К концу августа, прозрачным, наполненным блестящими паутинками солнечным днем, когда окрестные поля уже щетинились свежей стерней от срезанных колосьев, а на деревьях начал желтеть лист, Ефим, прибившийся к возвращавшейся в пригородную деревню ватаге бурлаков, подошел к рогатке на Московском тракте.
Угрюмый, хлюпающий распухшим носом будочник, в накинутой на плечи, несмотря на еще летнее тепло, мятой шинели, невнятно прогундосил:
— Кто такие будите? Откуда и куда?
Старший артели, надорванный непосильным бурлацким трудом старик, с привычным поклоном привычно сдернул с головы шапку и проскрипел:
— Бурлаки мы, служивый. А идем до дому, в Ям-Ижору, куды ж ищо?
Солдат смерил серых от пыли, истомленных долгой дорогой мужиков, безучастно переминавшихся у перегородившей дорогу палки, брезгливо отхаркнул зеленую мокроту им под ноги, и лениво потянул за веревку, открывая путь. Хоронящийся за спинами попутчиков Ефим, еще загодя, скрывая клеймо, надвинул шапку на самые брови. Однако, вопреки опасениям, особого интереса у будочника его личность не вызвала.
Не задерживаясь в деревне, беглый за копейку устроился на припозднившуюся подводу, нанятую городским лавочником для доставки двух свежесмоленых, разящих давно забытым, возвращающим в детство духом паленой щетины свиных туш, на которой беспрепятственно и миновал ближнюю рогатку. По пути, разговорившись с хитрованом возничим, тотчас сообразившим, какого рода-племени его попутчик, Ефим, напоследок осчастливив ошалевшего от эдакой щедрости мужика гривенником, следуя его совету, подался вдоль невыносимого смердящего от льющихся в него гниющих нечистот, Лиговского канала.
Не меньше часа беглый, рискуя впотьмах громыхнуться с шатких мостков и в лучшем случае переломать руки-ноги, а в худшем свернуть себе шею, брел, куда глядят глаза.
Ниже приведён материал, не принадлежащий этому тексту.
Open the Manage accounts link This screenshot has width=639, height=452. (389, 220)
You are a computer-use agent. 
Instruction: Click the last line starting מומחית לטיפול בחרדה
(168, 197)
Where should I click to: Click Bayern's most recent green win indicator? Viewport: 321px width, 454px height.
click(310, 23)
А когда Ефим уже смирился с тем, что и эту ночь придется провести под открытым небом, в царящей вокруг мертвой тиши, — даже обычно неугомонных собак не было слышно, — его настороженное ухо вдруг уловило типичный лишь для одного заведения, густо настоянный на балалаечным дребезжании, многоголосый гул. Странник, тут же ощутивший голодное урчание в пустом с раннего утра брюхе, невольно прибавил шагу. А судя по тому, что добрые люди в такой час не придаются праздному бражничанью, в вовсю кутящем где-то впереди трактире собралась как раз та публика, что и была ему нужна.
Сразу за невидимым в кромешной тьме изгибом канала, Ефиму по глазам резанул яркий свет фонаря, укрепленного над крыльцом, выходящим прямиком на залитые помоями осклизлые мостки. Небрежно отпихнув обвисшего на покосившихся перилах мертвецки пьяного, что-то нечленораздельно мычащего забулдыгу, он, заломив шапку на затылок, чтобы было видно клеймо, служащее в местном обществе лучшей рекомендацией, смело рванул отчаянно взвизгнувшую скверно смазанными петлями дверь.
Внутри, против ожидания было сумрачно, дымно и горчило от пригоревшей каши. У стойки, прилепившейся к дальней стене, надрывался безыскусный балалаечник, а за десятком тесно сгрудившихся столов, плотно уставленных батареями бутылок и разномастной посудой, глотая, чавкая, перебивая, а иной раз и нешуточно тузя друг друга, горланил самого низкого пошиба, пробы ставить негде, омерзительный сброд.